Just a follow up: I charged the battery today. Got a full charge and tried running it with and with out the headlights. No luck. I then took the carb out and cleaned it REALLY well. I reassembled everything, again, and it is still doing the same thing. I even tried the headlights again, but no luck.
What do you mean by needle seat? Are you talking about the inside of the slide or the taper end where it goes into the main jet and holder?


----------



## IBBruin (Feb 10, 2009)

I had a Yamaha carb kicking my butt also. I started a thread on it. I was convinced it needed a new carb. I cleaned and changed everything from the float, float pin, needle valve, jets. I can't even guess how many times I had that thing apart. Have you done the clear tube test where you attach a clear tube to the bottom of the carb and run it up beside the carb to check your float level while it's running?


----------



## NOLABear (Mar 23, 2009)

No, I haven't check the float level. I checked the float height and it was dead on.
Now it's doing something totally different. Today, I had to move it out of the garage. While I had it in the driveway, I decided to crank it and see if I put it in gear it would act any different. Well, it started right up, I put it n gear and it idle like a champ. If I eased on the throttle, I could get it to move, but then it would start to almost gasp through the snorkel? I let it run for a little while and played with the throttle and idle screw. It eventually died on me. I thought I ran out of gas (I only had a little bit in it while working on it. I have to take the tank on and off to get at the carb.) Well, I filled it back up and now I can't get it to start for anything. I even tried ether. I put a new plug in it because I thought maybe it was fouled from running so rich, but that didn't work? I went to check to see if I was getting spark and got the $%@* shocked out of me. Question: I had the plug in the boot but out of the engine and was holding the boot by the thickest part. When I pressed the starter button, I got lit up. Should this be happening? Do I have a bad plug wire?


----------



## NOLABear (Mar 23, 2009)

What ended up being your problem Bruin?


----------



## IBBruin (Feb 10, 2009)

The vent tube that plugs into the top of the carb and runs up to the handle bars was plugged. The only thing I can think of was it created some kind of siphoning effect and let the bowl fill with fuel.


----------



## NMKawierider (Apr 11, 2009)

NOLABear said:


> Question: I had the plug in the boot but out of the engine and was holding the boot by the thickest part. When I pressed the starter button, I got lit up. Should this be happening? Do I have a bad plug wire?

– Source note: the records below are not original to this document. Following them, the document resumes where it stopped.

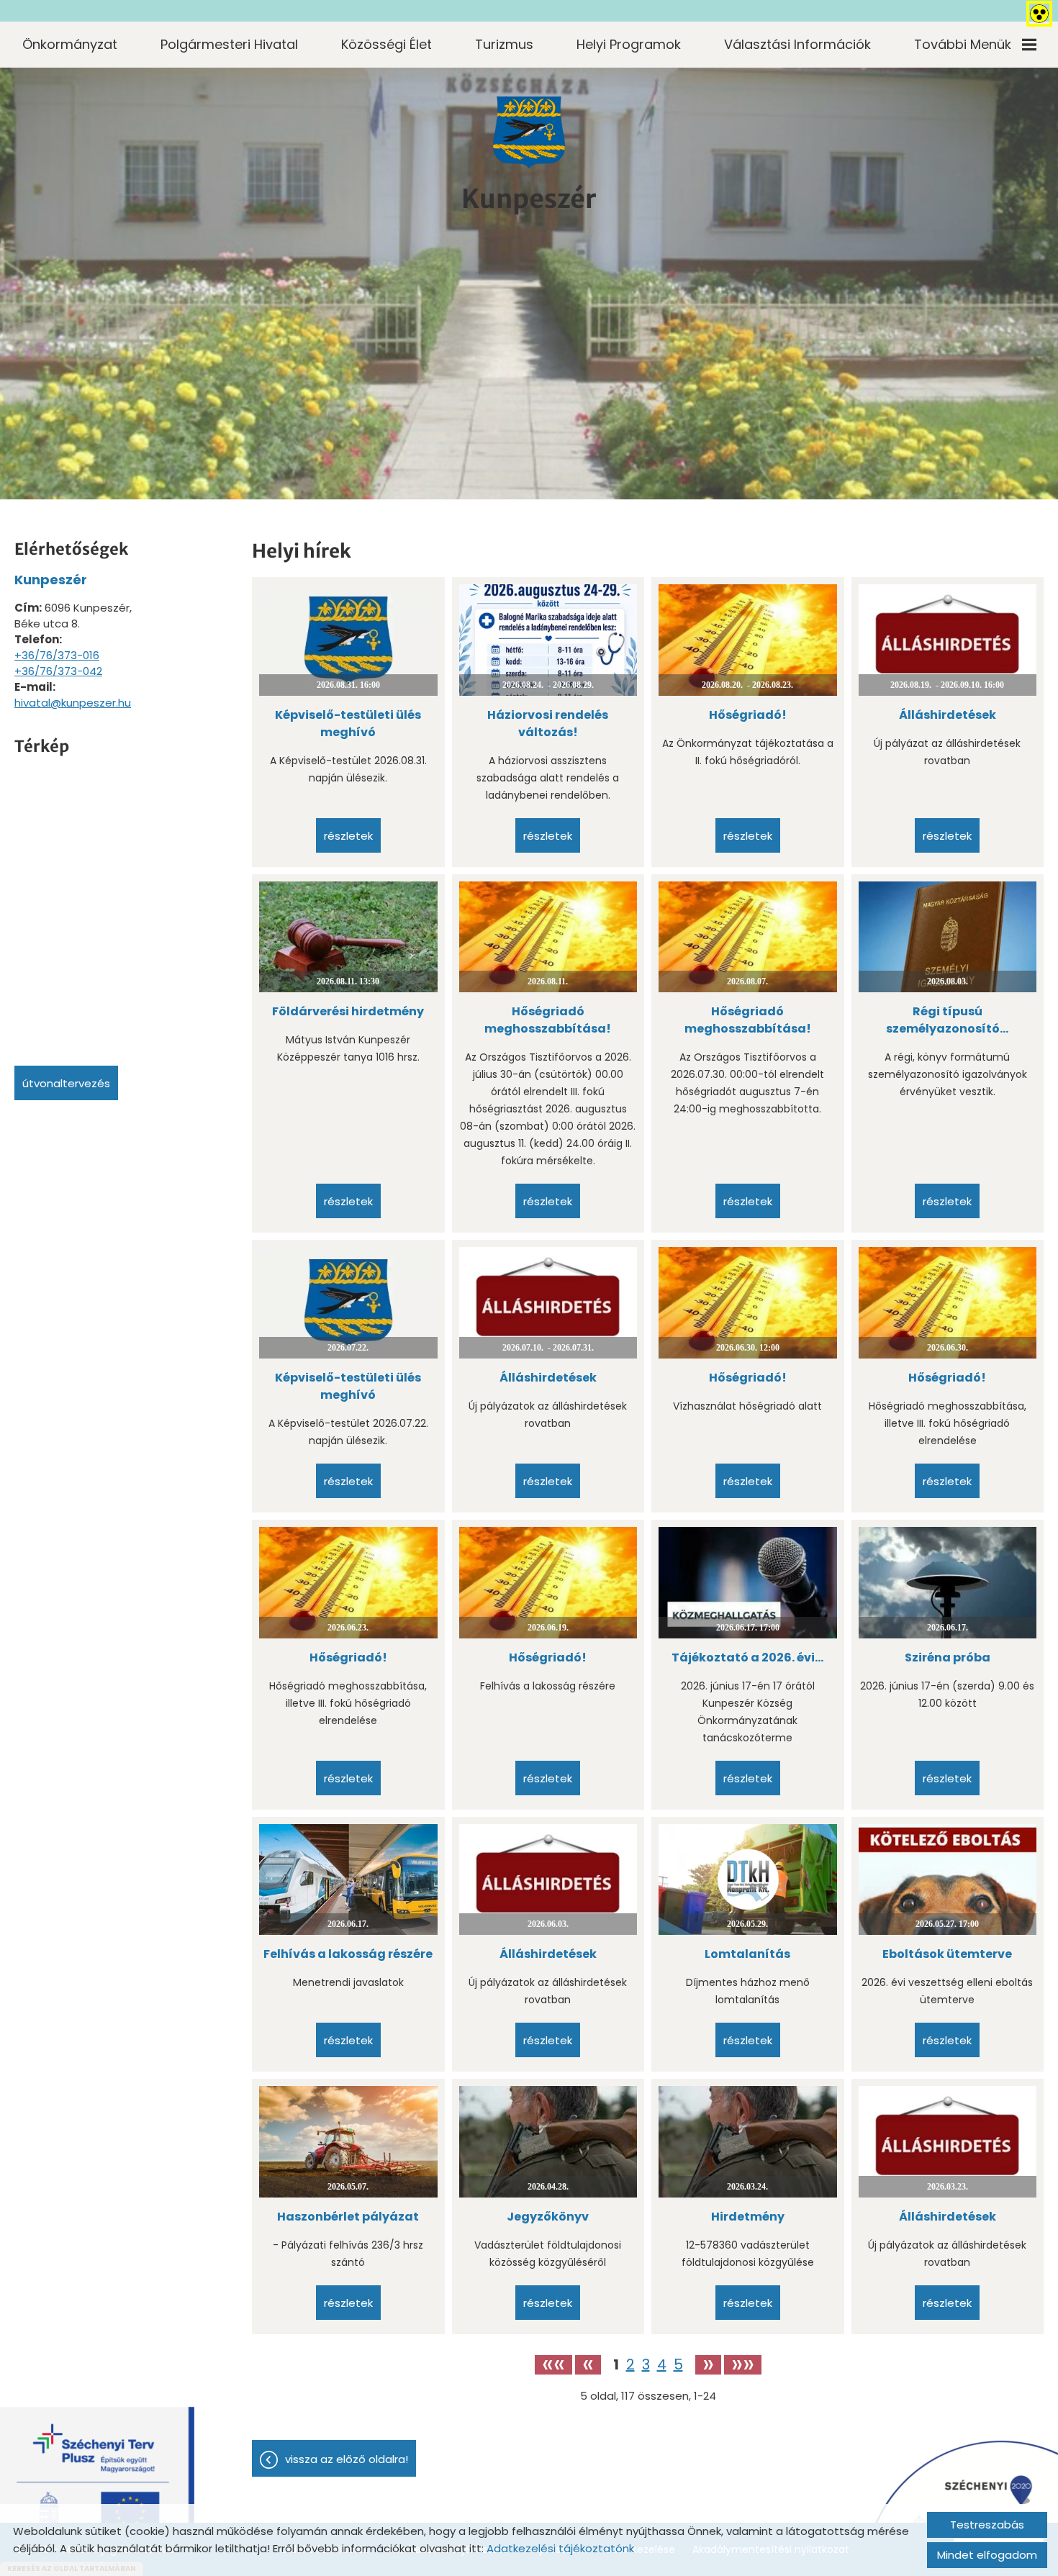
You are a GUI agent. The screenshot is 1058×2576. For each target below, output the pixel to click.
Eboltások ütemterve (947, 1954)
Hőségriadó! (748, 715)
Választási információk (797, 44)
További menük (962, 44)
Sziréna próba (947, 1657)
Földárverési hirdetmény (348, 1011)
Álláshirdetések (947, 715)
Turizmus (504, 44)
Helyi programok (629, 44)
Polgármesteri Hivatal (229, 44)
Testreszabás (987, 2524)
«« (553, 2365)
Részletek (348, 835)
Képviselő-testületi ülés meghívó (348, 723)
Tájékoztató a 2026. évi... (747, 1657)
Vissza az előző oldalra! (346, 2459)
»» (742, 2365)
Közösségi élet (386, 44)
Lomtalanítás (747, 1954)
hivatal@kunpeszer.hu (72, 702)
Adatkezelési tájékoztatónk (560, 2548)
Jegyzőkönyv (548, 2216)
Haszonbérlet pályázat (348, 2216)
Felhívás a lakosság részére (348, 1954)
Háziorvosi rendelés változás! (547, 723)
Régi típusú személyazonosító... (947, 1020)
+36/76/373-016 (56, 655)
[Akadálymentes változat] (1036, 11)
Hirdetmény (748, 2216)
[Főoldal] (529, 132)
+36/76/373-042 (58, 671)
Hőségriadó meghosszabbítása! (547, 1020)
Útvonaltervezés (66, 1083)
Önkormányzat (69, 44)
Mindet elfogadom (987, 2554)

No, you should not have been able to get shocked through the boot or wire unless it was wet, cracked, cut or otherwise found a path through the material or down the surface of the wire. If you didn't have the body of the plug grounded, the spark is more likely to discharge across a surface or a distance it normaly wouldn't if it could reach a ground within its reach..say a half an inch or so airspace. I would say you have a bad boot or something conductive on the boot. JMO


----------